Я стараюсь менять имена, хотя это очень плохо. Вот Довлатов имен не менял, и не потому, что был подлецом и стремился кого-то унизить, обидеть. А потому что пуповину имени между персонажем и прототипом обрезать страшно. Именно через нее проникают жизненные соки, которые делают персонаж живым, а не картонным.

— А если перед сдачей книги имя взять и заменить? Использовать как строительные леса — и разобрать их?

— Это бывает: закрываешь глаза — и меняешь. Но имя должно быть приклеено к персонажу — до того, как последний затвердевает в своем литературном качестве. И это имя потом менять нельзя, не нужно.

— Персонаж рассыплется?

— Да не рассыплется. Просто у него выражение лица поменяется.

— То, что прототип, условно говоря, рвется набить вам лицо — для вас мера признания или нечто иное?

— Это — тот штраф, который я должна заплатить. К штрафам вообще отношусь смиренно, в том числе, к денежным. За исключением последних трех лет, я всегда была кем-то вроде мастерового на отхожем промысле: ездила со своими книгами, выступала, что-то зарабатывала — иногда довольно приличную сумму. И каждый раз небесная бухгалтерия сверяет дебет с кредитом и вычитает из моего бюджета своеобразный подоходный налог. Неважно, чем: допустим, на меня подают в суд, и я оплачиваю адвоката — несмотря на то, что меня оправдали. Короче: штраф — надо платить. И я плачу.

— И всегда его ждете?

— О, я на стреме! У меня даже есть теория, согласно которой тебе на год спускают определенную сумму. И, если в начале года на тебя свалились приличные деньги, то держи ухо востро и прибереги их. Потому что дальше как пойдут минуса! И наоборот: если в январе-феврале не везет — ну, ничего, скоро что-нибудь подвалит.

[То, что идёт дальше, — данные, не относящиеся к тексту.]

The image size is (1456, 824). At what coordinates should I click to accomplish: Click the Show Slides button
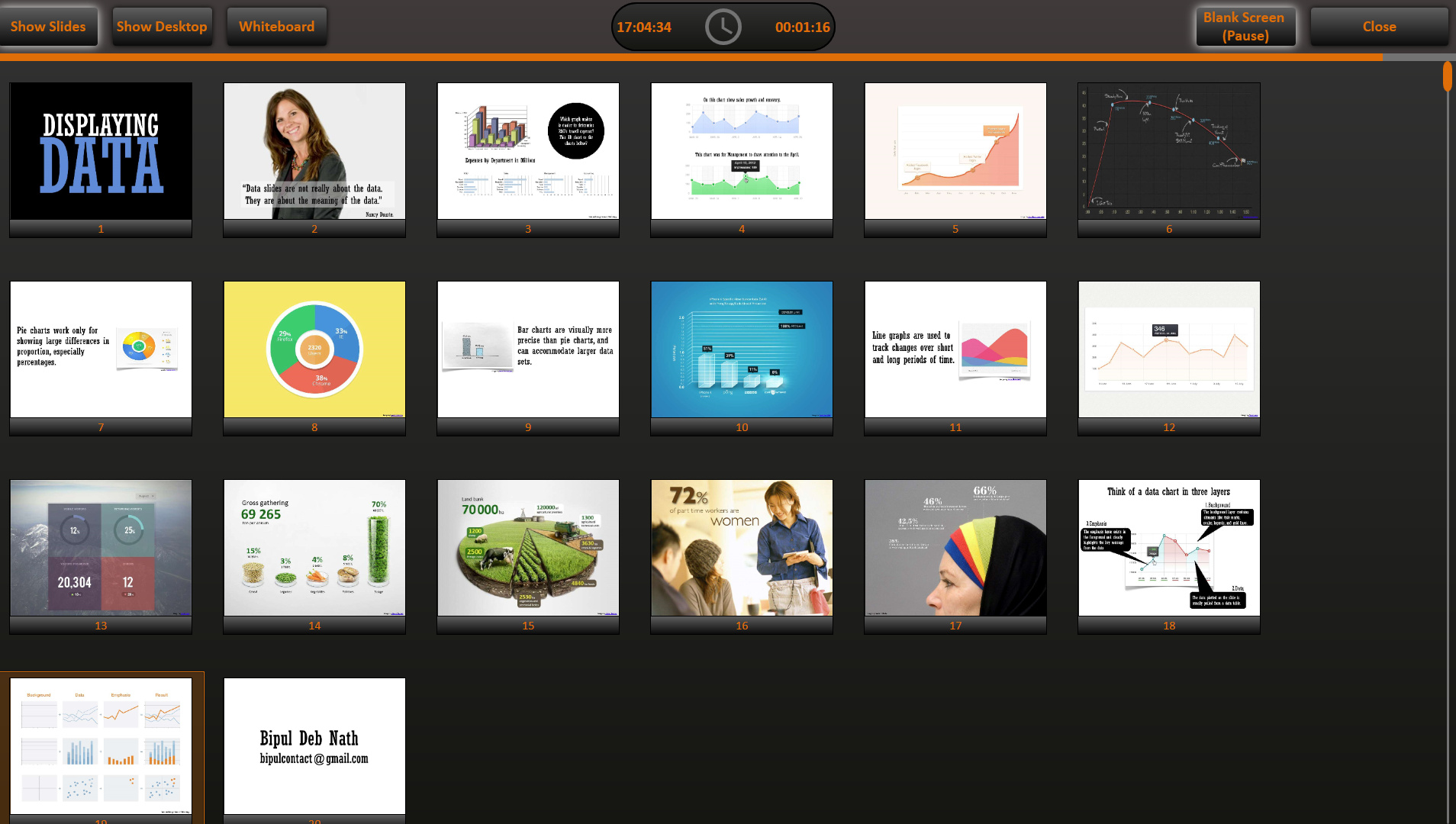coord(49,26)
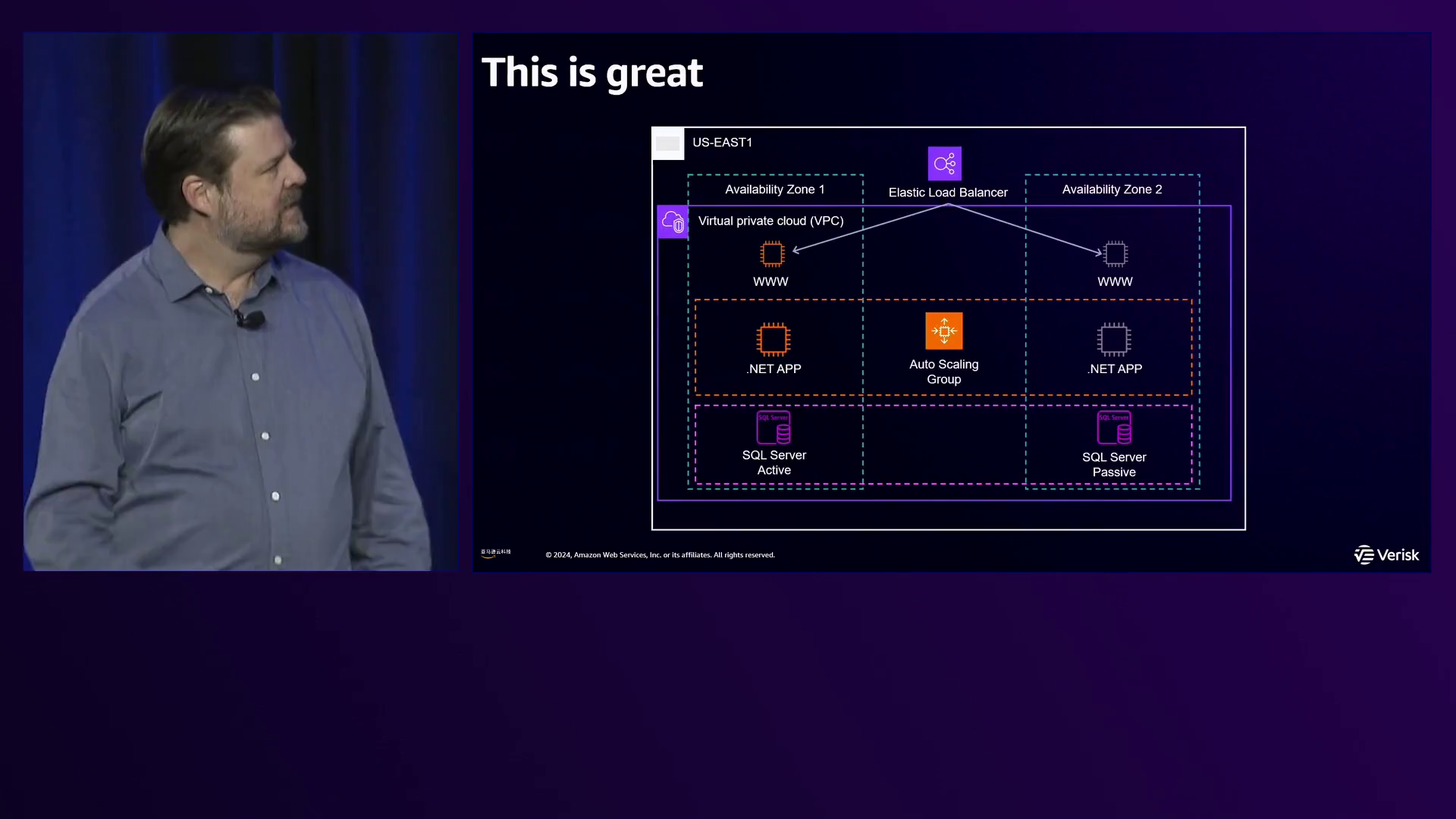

— У вас на сайте все выложено в бесплатном доступе, включая совсем новые вещи. Не обкрадываете себя?

— Ругают меня за это — и издатели, и читатели: "Вы же живете со своих книг, как же можно...". Но я это делаю. Потому что считаю: любое произведение должно быть выложено на сайт целиком — коль скоро я его решила выкладывать. А еще мне жалко моих читателей где-нибудь в Сыктывкаре — им трудно найти мои книги.

— Так у них, наверное, и Интернета нет.

— Вот тут — извините. Я время от времени заглядываю на сводную статистику своего сайта по странам: боже, откуда только ко мне не заходят! Из Сыктывкара и прочих российских городов — это, хоть, объяснимо; но — из Арабских Эмиратов, Саудовской Аравии, Сирии, Ливии, Пакистана..?!.

— В каких только гаремах наших нет.

— Именно эта мысль всегда приходит мне в голову!

Беседовал Юрий Васильев,
газета "Московские новости", 26 августа 2003 г.